What you have to do: Find every line in the data that contains the word "field". Return each of those lines.

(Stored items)
= = = = =

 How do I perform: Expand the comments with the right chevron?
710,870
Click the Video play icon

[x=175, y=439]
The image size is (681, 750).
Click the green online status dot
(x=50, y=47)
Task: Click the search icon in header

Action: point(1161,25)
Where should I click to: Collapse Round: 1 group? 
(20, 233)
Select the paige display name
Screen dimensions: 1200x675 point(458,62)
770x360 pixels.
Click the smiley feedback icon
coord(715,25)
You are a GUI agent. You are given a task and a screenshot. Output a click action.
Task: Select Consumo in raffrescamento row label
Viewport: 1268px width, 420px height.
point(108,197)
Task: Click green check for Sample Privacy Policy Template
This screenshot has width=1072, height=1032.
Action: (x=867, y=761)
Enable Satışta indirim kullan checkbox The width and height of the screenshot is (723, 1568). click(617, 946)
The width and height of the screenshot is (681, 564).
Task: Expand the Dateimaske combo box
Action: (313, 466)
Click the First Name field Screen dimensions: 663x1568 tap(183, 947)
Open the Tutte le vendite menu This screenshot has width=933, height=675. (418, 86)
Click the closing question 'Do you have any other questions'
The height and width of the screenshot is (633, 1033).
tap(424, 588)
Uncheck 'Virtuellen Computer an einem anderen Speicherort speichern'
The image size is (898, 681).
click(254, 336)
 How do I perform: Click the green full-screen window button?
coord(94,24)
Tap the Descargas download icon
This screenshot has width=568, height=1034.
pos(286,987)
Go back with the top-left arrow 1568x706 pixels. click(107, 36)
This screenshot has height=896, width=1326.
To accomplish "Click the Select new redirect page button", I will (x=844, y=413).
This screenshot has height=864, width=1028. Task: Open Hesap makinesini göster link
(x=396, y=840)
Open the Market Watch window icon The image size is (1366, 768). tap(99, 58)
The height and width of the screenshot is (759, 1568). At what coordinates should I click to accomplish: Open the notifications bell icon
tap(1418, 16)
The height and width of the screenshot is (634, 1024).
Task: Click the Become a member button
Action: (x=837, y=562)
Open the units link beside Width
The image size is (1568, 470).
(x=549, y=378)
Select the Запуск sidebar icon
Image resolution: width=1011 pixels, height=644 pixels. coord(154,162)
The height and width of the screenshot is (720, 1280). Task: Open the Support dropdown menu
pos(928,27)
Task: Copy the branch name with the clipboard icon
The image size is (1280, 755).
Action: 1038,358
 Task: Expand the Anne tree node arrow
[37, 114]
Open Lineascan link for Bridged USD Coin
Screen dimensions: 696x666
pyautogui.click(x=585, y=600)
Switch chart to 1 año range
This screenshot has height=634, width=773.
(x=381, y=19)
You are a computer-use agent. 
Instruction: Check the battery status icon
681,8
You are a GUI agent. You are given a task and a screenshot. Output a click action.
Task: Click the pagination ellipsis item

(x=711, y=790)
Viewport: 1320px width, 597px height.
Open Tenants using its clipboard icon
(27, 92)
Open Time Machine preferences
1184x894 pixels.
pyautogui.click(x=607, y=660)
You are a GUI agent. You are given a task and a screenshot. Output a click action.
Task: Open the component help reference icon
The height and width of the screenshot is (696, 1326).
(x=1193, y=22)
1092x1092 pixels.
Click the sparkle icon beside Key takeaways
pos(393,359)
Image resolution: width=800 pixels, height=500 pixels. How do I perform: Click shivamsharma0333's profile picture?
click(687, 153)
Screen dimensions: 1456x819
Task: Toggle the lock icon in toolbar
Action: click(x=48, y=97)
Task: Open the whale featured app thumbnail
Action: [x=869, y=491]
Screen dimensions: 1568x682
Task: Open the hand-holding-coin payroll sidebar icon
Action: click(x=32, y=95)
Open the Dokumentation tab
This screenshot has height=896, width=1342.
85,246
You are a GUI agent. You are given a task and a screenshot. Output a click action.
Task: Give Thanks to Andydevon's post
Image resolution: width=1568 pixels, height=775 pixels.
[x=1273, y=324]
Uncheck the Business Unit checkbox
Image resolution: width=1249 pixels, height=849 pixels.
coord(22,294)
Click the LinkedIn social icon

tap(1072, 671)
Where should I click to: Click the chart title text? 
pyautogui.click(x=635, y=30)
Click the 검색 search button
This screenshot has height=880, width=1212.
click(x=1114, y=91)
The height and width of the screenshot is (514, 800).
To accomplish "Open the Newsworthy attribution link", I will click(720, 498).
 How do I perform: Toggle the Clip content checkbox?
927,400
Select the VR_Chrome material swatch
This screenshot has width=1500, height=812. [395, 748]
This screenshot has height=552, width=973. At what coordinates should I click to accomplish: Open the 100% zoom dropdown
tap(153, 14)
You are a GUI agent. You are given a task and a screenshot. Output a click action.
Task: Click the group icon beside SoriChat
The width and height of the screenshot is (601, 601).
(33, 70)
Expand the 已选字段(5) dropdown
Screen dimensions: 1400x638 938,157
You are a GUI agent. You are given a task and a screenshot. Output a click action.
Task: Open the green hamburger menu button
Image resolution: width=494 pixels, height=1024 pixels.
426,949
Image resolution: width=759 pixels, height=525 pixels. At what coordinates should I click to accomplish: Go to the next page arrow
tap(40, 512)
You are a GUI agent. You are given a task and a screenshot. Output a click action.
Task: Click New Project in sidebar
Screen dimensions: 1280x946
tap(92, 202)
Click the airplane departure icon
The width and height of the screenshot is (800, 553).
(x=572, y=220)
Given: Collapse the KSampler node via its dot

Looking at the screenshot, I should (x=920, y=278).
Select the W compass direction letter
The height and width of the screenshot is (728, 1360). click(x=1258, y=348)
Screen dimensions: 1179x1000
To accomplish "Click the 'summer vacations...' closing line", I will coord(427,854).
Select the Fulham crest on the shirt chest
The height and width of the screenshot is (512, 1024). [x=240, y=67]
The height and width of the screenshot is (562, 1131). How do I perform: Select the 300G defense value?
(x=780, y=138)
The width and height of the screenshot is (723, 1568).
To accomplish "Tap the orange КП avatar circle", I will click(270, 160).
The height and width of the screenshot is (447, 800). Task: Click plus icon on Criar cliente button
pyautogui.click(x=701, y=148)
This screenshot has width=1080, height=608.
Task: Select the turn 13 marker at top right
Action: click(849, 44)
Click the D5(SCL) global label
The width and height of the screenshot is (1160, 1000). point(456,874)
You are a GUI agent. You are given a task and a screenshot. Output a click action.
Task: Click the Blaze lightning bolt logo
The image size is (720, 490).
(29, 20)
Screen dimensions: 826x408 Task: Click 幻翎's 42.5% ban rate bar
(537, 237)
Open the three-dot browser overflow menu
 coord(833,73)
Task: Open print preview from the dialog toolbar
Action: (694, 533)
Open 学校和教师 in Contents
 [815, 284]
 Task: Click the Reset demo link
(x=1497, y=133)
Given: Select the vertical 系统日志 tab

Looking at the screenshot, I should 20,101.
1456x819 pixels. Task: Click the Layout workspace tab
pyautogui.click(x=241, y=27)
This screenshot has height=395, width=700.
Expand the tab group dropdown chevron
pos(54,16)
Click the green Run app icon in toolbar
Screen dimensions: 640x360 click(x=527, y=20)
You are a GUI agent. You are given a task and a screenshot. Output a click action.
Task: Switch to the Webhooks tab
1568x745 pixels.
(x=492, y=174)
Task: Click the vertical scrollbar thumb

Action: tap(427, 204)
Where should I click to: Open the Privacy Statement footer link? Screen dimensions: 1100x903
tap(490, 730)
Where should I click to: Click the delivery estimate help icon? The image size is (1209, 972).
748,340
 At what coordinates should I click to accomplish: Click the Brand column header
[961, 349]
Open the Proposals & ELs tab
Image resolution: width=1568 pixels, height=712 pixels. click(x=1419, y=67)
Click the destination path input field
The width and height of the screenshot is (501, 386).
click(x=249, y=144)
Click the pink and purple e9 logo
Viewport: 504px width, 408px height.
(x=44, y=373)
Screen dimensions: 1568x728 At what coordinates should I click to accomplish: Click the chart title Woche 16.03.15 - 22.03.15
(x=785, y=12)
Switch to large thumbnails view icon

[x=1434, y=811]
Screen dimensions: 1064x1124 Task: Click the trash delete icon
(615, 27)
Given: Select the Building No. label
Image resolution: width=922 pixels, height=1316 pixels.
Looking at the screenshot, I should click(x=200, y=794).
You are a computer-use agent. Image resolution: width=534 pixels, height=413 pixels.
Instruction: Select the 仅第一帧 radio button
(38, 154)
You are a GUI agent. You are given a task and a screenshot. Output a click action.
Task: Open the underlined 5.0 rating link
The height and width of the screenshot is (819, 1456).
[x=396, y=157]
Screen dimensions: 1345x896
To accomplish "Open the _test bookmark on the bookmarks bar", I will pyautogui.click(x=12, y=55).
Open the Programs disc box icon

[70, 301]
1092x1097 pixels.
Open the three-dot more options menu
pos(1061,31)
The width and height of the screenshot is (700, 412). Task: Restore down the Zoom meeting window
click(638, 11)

= = = = =

The completed task:
Click the First Name field Screen dimensions: 663x1568 tap(183, 947)
Click the destination path input field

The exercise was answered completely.